## Work order
Go over the records and copy every line with the string "profile".

Stored records:
☆ ☆ ☆ ☆ ☆

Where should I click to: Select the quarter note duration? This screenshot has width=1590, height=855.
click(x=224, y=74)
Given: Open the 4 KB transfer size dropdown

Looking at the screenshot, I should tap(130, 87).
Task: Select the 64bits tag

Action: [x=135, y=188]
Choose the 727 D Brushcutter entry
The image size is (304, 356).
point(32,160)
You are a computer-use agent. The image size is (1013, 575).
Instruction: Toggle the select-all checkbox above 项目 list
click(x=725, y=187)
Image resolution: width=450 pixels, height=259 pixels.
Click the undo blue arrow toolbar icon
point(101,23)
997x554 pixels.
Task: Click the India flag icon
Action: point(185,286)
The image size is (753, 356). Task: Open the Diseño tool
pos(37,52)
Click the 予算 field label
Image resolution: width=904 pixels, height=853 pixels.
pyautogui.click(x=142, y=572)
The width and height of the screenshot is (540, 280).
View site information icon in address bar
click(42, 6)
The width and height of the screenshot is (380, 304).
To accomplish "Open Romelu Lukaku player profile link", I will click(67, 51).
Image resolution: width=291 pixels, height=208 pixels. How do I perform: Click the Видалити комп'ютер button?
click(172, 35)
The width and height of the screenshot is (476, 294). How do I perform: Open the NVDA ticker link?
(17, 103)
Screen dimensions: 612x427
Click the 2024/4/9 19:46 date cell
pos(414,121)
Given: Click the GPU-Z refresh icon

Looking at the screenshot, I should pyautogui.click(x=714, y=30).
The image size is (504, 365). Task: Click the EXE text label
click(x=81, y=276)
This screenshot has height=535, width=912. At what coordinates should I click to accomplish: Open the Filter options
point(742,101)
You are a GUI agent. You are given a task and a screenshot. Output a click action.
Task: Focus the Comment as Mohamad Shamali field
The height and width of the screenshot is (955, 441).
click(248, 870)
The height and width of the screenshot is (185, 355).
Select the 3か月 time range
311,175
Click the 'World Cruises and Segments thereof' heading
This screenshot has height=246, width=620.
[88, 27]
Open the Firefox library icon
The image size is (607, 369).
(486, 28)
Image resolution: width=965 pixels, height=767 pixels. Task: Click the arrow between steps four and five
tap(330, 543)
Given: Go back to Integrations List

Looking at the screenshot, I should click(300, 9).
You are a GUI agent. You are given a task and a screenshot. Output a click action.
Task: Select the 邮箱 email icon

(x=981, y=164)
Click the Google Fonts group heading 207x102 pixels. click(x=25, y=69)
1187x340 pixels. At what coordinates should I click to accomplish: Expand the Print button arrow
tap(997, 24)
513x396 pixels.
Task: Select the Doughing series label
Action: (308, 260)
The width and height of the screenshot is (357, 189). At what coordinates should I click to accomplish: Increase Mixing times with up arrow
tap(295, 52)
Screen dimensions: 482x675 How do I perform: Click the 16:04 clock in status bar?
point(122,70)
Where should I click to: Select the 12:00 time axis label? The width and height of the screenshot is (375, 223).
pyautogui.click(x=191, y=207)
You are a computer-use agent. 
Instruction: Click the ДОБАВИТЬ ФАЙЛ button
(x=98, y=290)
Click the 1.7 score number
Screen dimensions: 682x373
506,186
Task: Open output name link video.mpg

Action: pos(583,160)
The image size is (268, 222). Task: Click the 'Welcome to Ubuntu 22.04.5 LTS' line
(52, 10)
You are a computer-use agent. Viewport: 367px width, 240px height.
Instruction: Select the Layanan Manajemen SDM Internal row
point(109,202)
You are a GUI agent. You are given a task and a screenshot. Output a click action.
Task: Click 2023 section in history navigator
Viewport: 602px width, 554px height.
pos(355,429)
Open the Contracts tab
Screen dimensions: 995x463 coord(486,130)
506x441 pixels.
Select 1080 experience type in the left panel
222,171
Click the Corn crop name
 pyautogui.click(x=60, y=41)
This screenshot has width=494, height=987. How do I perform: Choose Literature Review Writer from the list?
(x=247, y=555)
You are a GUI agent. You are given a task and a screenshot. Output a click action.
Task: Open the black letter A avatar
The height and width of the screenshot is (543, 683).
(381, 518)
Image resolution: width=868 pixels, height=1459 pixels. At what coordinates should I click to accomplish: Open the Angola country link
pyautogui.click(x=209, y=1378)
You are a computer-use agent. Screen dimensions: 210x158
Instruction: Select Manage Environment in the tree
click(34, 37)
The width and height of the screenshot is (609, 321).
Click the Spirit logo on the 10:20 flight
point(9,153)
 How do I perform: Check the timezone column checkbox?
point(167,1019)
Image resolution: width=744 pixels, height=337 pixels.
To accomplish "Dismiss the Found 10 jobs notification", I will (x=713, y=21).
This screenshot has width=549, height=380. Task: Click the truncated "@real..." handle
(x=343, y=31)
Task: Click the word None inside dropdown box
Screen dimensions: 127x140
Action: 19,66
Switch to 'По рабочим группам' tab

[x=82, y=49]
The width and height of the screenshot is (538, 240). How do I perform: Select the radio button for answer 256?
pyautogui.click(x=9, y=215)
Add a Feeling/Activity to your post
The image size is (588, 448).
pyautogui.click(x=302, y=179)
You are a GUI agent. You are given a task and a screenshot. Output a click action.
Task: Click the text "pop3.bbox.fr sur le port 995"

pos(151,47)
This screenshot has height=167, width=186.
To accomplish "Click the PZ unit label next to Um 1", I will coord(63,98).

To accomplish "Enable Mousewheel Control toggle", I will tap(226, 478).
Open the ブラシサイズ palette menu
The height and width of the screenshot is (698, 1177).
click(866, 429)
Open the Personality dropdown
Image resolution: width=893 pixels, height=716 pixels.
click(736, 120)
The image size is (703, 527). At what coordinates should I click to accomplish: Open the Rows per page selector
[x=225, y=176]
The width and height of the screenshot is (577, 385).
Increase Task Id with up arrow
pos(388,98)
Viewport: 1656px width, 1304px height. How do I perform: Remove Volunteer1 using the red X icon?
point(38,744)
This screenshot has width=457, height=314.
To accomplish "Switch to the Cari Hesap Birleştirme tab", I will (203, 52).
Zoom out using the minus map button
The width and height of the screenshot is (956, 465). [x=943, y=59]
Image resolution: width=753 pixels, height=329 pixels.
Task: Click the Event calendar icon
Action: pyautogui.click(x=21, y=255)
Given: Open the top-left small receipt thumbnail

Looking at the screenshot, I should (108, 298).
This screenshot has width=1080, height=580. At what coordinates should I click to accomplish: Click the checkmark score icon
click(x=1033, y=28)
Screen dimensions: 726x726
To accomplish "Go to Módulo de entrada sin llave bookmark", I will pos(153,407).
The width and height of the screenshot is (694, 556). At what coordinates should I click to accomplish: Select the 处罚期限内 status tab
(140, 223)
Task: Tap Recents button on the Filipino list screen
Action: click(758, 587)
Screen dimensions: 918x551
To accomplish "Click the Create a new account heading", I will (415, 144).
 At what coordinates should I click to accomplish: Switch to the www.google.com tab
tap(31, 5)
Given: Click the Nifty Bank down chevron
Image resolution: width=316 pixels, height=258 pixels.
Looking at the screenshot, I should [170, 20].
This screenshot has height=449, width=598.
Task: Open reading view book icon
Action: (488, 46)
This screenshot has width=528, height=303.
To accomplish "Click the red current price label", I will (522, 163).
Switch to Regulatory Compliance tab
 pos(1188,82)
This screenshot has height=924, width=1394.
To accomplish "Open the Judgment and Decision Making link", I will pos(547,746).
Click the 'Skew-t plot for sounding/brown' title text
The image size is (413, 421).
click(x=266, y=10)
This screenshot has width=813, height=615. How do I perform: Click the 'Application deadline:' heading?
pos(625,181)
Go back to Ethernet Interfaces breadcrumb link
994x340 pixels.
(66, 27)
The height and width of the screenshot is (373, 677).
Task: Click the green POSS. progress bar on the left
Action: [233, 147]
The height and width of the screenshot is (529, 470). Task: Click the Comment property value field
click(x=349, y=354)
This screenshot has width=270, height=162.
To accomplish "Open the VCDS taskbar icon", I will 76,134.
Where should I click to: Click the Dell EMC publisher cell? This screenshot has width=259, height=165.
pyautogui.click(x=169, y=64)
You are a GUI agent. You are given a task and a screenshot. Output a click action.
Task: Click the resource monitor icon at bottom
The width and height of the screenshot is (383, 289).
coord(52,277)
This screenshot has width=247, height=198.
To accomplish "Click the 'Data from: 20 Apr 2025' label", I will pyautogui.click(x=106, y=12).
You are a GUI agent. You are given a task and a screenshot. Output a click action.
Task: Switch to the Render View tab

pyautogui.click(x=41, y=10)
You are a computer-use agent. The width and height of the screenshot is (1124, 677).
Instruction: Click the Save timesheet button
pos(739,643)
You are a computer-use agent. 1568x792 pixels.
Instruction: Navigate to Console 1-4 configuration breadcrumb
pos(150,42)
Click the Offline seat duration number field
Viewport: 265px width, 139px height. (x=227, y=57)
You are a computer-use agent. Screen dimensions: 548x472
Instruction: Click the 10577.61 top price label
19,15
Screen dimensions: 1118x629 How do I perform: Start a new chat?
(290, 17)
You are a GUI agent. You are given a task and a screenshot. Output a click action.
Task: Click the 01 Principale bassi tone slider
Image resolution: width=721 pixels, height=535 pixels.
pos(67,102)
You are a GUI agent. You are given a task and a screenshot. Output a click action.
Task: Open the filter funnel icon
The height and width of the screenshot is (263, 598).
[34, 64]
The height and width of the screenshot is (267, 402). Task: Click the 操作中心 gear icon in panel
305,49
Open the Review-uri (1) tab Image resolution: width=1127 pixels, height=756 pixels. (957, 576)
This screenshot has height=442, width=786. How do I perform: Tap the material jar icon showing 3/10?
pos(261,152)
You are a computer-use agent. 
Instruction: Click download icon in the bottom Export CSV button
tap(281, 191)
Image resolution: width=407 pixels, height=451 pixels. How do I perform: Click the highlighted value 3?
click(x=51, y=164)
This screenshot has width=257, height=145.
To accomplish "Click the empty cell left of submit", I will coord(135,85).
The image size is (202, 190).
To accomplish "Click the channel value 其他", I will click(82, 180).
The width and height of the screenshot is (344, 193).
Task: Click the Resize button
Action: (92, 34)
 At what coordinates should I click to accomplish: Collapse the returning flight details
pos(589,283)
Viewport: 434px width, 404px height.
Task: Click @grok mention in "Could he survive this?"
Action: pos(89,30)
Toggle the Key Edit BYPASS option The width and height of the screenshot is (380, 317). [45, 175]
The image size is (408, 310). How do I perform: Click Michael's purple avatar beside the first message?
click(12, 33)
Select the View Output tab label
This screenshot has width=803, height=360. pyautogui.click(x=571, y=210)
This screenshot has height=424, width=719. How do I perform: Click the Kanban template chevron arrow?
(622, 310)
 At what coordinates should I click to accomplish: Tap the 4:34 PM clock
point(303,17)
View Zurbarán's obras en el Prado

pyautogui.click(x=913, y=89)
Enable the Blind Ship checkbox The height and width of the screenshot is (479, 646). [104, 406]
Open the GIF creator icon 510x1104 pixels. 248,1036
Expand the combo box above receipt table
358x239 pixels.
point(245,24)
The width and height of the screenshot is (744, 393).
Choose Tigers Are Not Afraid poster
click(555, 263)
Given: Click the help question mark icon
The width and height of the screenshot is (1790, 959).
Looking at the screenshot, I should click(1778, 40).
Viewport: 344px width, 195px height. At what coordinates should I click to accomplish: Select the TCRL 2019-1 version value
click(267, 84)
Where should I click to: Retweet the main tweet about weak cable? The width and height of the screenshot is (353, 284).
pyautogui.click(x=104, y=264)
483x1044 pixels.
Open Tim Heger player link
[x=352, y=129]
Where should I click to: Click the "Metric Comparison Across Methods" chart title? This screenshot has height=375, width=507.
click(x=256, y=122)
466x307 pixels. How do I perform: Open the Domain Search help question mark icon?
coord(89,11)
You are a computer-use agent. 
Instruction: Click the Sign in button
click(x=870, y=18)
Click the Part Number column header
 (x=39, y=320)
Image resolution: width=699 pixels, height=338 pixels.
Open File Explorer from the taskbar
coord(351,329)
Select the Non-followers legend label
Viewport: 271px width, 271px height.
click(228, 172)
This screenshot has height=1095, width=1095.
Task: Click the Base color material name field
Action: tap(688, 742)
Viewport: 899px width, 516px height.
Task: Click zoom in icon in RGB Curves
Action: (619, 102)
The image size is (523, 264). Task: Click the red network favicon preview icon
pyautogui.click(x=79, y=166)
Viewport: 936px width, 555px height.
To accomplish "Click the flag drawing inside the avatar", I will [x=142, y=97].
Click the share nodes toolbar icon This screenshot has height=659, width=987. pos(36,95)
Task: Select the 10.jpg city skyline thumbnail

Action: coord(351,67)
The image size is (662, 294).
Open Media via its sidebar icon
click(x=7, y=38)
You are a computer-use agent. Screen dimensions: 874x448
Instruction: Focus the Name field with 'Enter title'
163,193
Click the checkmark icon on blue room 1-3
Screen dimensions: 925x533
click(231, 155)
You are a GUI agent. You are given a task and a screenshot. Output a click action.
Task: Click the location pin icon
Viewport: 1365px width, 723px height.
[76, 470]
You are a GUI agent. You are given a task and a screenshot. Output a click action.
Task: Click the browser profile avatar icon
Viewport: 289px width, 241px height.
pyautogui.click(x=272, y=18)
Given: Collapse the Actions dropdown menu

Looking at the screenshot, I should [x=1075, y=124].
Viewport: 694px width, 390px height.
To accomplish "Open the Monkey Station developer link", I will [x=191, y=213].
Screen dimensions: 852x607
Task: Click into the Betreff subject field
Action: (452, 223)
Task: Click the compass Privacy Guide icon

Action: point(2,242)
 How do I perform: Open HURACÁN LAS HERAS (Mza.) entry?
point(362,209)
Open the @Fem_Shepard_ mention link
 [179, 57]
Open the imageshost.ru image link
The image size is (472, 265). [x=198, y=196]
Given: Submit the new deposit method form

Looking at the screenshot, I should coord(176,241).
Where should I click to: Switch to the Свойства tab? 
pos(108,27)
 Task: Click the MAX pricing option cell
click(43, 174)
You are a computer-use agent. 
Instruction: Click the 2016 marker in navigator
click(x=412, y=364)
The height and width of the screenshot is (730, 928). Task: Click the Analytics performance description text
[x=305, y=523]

☆ ☆ ☆ ☆ ☆

## Result
To accomplish "Open Romelu Lukaku player profile link", I will click(67, 51).
Task: Click the browser profile avatar icon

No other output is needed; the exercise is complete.